This mode requires both the relationship.source.node.keys
and the relationship.target.node.keys
options.
If run multiple times, the following example creates duplicate relationships but no duplicate nodes.
val relDF = Seq(
("John", "Doe", 1, "Product 1", 200, "ABC100"),
("Jane", "Doe", 2, "Product 2", 100, "ABC200")
).toDF("name", "surname", "customerID", "product", "quantity", "order")
relDF.write
// Create new relationships
.mode(SaveMode.Append)
.format("org.neo4j.spark.DataSource")
// Assign a type to the relationships
.option("relationship", "BOUGHT")
// Use `keys` strategy
.option("relationship.save.strategy", "keys")
// Overwrite source nodes and assign them a label
.option("relationship.source.save.mode", "Overwrite")
.option("relationship.source.labels", ":Customer")
// Map the DataFrame columns to node properties
.option(
"relationship.source.node.properties",
"name,surname,customerID:id"
)
// Node keys are mandatory for overwrite save mode
.option("relationship.source.node.keys", "customerID:id")
// Overwrite target nodes and assign them a label
.option("relationship.target.save.mode", "Overwrite")
.option("relationship.target.labels", ":Product")
// Map the DataFrame columns to node properties
.option("relationship.target.node.properties", "product:name")

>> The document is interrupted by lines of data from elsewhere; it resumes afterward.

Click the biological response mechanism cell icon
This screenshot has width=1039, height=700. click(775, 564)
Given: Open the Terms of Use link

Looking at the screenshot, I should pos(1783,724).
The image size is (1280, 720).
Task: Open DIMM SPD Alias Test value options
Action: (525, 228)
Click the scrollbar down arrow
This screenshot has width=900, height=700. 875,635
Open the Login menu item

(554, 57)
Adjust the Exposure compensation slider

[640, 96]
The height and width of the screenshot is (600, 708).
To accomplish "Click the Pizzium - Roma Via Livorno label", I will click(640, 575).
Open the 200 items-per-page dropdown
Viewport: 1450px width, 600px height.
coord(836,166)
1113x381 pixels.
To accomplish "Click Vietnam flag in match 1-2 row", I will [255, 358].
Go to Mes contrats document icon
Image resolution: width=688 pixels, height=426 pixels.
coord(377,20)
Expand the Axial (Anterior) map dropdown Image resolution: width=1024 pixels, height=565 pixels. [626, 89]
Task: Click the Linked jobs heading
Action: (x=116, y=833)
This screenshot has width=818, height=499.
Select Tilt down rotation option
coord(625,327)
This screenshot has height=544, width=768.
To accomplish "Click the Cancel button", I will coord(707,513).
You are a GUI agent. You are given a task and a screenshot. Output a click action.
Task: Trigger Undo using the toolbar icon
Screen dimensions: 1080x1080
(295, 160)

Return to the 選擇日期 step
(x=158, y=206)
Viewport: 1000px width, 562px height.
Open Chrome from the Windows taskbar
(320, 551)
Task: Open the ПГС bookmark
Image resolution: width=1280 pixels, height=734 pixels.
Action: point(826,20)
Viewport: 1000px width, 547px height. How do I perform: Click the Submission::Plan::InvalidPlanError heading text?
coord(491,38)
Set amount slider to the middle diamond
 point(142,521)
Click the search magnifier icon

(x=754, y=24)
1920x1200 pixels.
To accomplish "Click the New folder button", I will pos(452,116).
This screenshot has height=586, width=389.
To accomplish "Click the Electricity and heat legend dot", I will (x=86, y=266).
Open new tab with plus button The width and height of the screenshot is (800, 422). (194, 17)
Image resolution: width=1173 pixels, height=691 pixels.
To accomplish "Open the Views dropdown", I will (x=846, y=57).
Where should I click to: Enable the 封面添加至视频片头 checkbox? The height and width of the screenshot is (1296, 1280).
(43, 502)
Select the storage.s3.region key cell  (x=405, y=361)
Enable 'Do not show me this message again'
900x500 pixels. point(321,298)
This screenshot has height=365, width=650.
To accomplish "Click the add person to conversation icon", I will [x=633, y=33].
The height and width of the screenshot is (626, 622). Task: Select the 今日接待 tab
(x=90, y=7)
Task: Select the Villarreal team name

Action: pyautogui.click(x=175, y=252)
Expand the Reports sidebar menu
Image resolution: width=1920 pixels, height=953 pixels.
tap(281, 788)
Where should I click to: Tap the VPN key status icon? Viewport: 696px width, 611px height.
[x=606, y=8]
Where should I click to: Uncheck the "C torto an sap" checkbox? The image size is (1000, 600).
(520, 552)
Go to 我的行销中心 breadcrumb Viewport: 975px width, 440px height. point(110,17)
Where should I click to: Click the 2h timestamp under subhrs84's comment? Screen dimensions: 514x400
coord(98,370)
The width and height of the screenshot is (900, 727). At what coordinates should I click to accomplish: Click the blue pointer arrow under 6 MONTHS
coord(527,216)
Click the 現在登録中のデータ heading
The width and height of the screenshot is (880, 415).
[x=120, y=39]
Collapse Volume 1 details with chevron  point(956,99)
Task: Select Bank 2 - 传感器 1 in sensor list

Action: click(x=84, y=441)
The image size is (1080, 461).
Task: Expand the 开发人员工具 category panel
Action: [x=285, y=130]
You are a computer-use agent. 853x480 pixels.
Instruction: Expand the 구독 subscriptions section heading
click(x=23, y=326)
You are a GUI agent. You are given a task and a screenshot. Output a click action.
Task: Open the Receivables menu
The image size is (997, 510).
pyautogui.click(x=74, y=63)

// Node keys are mandatory for overwrite save mode
.option("relationship.target.node.keys", "product:name")
// Map the DataFrame columns to relationship properties
.option("relationship.properties", "quantity,order")
.save()
relDF = spark.createDataFrame(
[
{
"name": "John",
"surname": "Doe",
"customerID": 1,
"product": "Product 1",
"quantity": 200,
"order": "ABC100",
},
{
"name": "Jane",
"surname": "Doe",
"customerID": 2,
"product": "Product 2",
"quantity": 100,
"order": "ABC200",
},
]
)
(
relDF.write
# Create new relationships
.mode("Append")
.format("org.neo4j.spark.DataSource")
# Assign a type to the relationships
.option("relationship", "BOUGHT")
# Use `keys` strategy
.option("relationship.save.strategy", "keys")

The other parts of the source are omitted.